The bispecific T-cell engager molecule blinatumomab was found to improve overall survival for patients with no measurable residual disease (MRD) after initial treatment for B-lineage acute lymphoblastic leukemia (ALL), according to the phase III ECOG-ACRIN E1910 trial presented by Litzow et al at the 2022 American Society of Hematology (ASH) Annual Meeting and Exposition (Abstract LBA-1). The findings suggest that blinatumomab—which is currently U.S. Food and Drug Administration (FDA)-approved for patients with MRD-positive B-lineage ALL who are in remission and those who do not respond to chemotherapy or relapse after an initial response—is safe and effective as a first-line therapy for patients with this cancer, according to researchers.
“Our study shows that adding blinatumomab to chemotherapy keeps patients in remission and improves their survival,” said presenting author Mark Litzow, MD, of Mayo Clinic in Rochester, Minnesota. “Based on what we’re finding, I think this is the new standard of care.”
Blinatumomab is a bispecific antibody that works by bringing a patient’s T cells into close proximity to leukemia cells so that the immune system can destroy the cancer. Previous studies have found that it improves outcomes for patients with a detectable amount of leukemia after the initial course of chemotherapy (MRD-positive), a group at a relatively high risk of relapse. The ECOG-ACRIN E1910 trial demonstrated blinatumomab also brings significant benefits for patients without detectable disease after initial treatment (MRD-negative), who generally have a better prognosis.
ECOG-ACRIN E1910 Details
The trial enrolled 488 newly diagnosed adult patients with B-lineage ALL at 77 clinical sites in the United States, Canada, and Israel. All participants received an initial course of standard combination induction chemotherapy for 2.5 months. Patients who were in remission at the end of induction treatment moved on to an intensification phase. The purpose of intensification was to stop leukemia from developing in the central nervous system—a common site of relapse if not prevented.
Researchers determined MRD status (negative or positive) at a central testing laboratory after the intensification phase, then randomly assigned participants to receive either a standard course of consolidation chemotherapy or chemotherapy interspersed with four cycles of blinatumomab.

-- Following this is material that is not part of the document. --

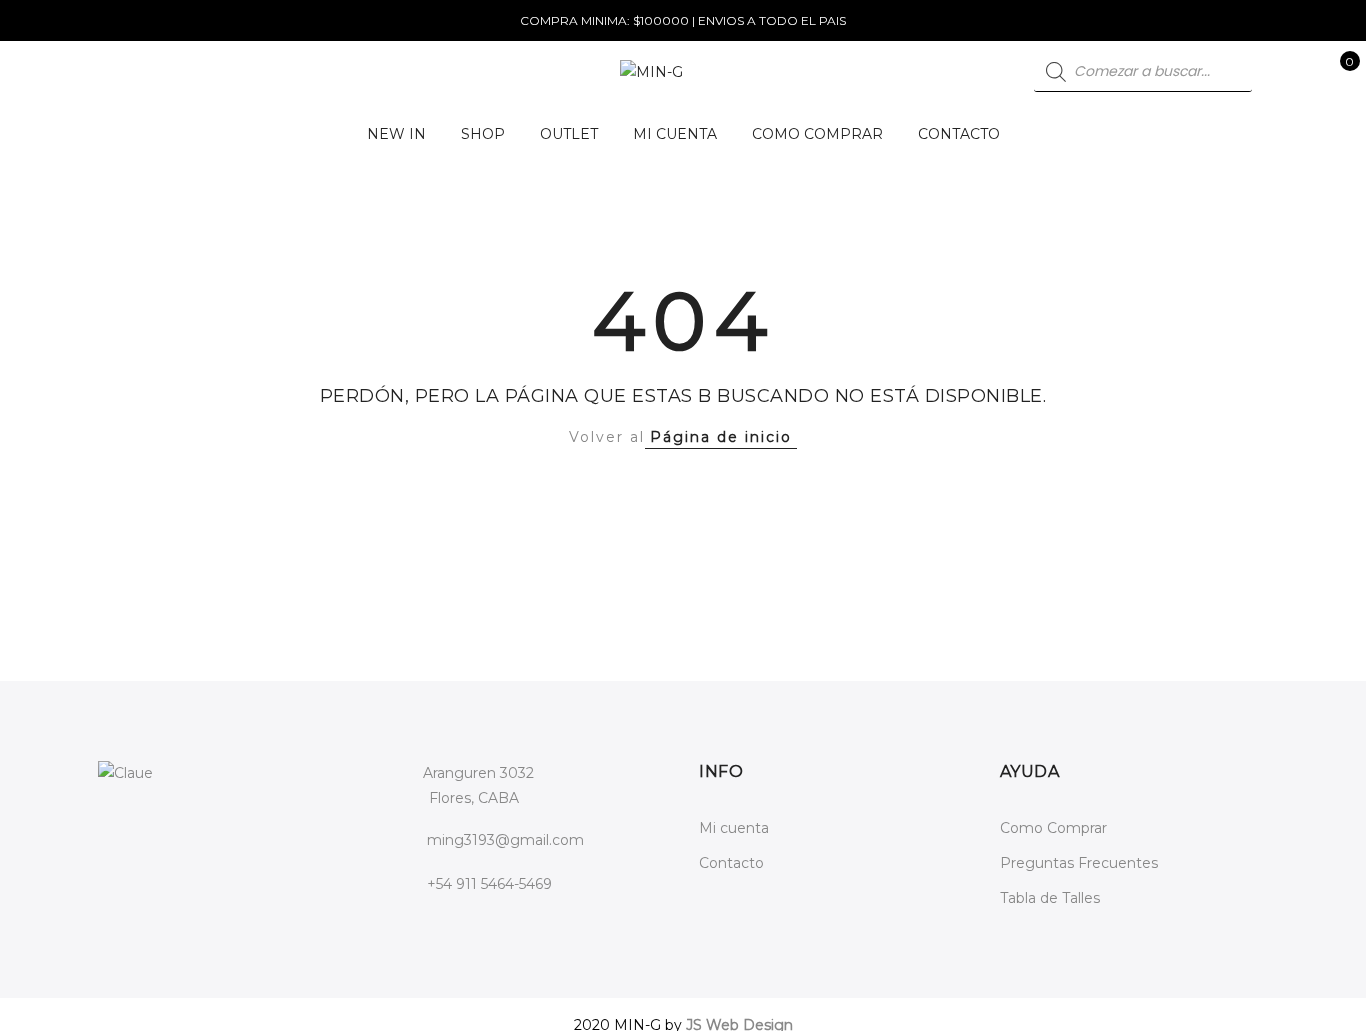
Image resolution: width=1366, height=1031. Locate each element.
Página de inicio (721, 437)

Following this, participants were monitored for 2.5 years while taking standard maintenance therapy. The trial included the option for patients to proceed to a stem cell transplant at the discretion of the treating physician.
KEY POINTS
- Patients who received blinatumomab plus chemotherapy during the consolidation phase fared significantly better, with an overall survival rate of 83% compared with 65% among patients receiving consolidation chemotherapy alone.
- A total of 17 of those receiving blinatumomab and 39 of those receiving chemotherapy alone died by the time of the interim analysis.
Outcomes
In a planned interim analysis at a median of 43 months, researchers assessed outcomes among 224 patients who were MRD-negative following induction chemotherapy. The results showed patients who received blinatumomab plus chemotherapy during the consolidation phase fared significantly better, with an overall survival rate of 83% compared with 65% among patients receiving consolidation chemotherapy alone. A total of 17 of those receiving blinatumomab and 39 of those receiving chemotherapy alone died by the time of the interim analysis.
“Patients who are MRD-negative have a better prognosis than patients who are MRD-positive, generally, but they still relapse. We think we can do better, so we wanted to see if blinatumomab would improve the results in this already somewhat favorable risk group, and the study showed that it did,” said Dr. Litzow.
Initially, the trial randomly assigned MRD-positive patients to the two study arms, but this random assignment ended after the FDA approved the drug for this patient population in 2018. Moving forward, all patients who were MRD-positive in the trial were assigned to the arm providing blinatumomab plus chemotherapy, while patients who were MRD-negative continued to be randomly assigned.
The study found no new safety concerns associated with the use of blinatumomab. Researchers used 72- and 96-hour infusions in 72% of the patients; these infusion times proved necessary to feasibly conduct the trial.
The team plans to further analyze the data to determine whether particular subgroups of patients are more likely to benefit from blinatumomab than others.
Disclosure: The trial was designed and conducted by the ECOG-ACRIN Cancer Research Group (ECOG-ACRIN) with participation from the National Clinical Trials Network funded by the National Cancer Institute, part of the National Institutes of Health. Amgen, the manufacturer of blinatumomab, provided support and the drug used in the study under a Cooperative Research and Development Agreement with NCI. For full disclosures of the study authors, visit ash.confex.com.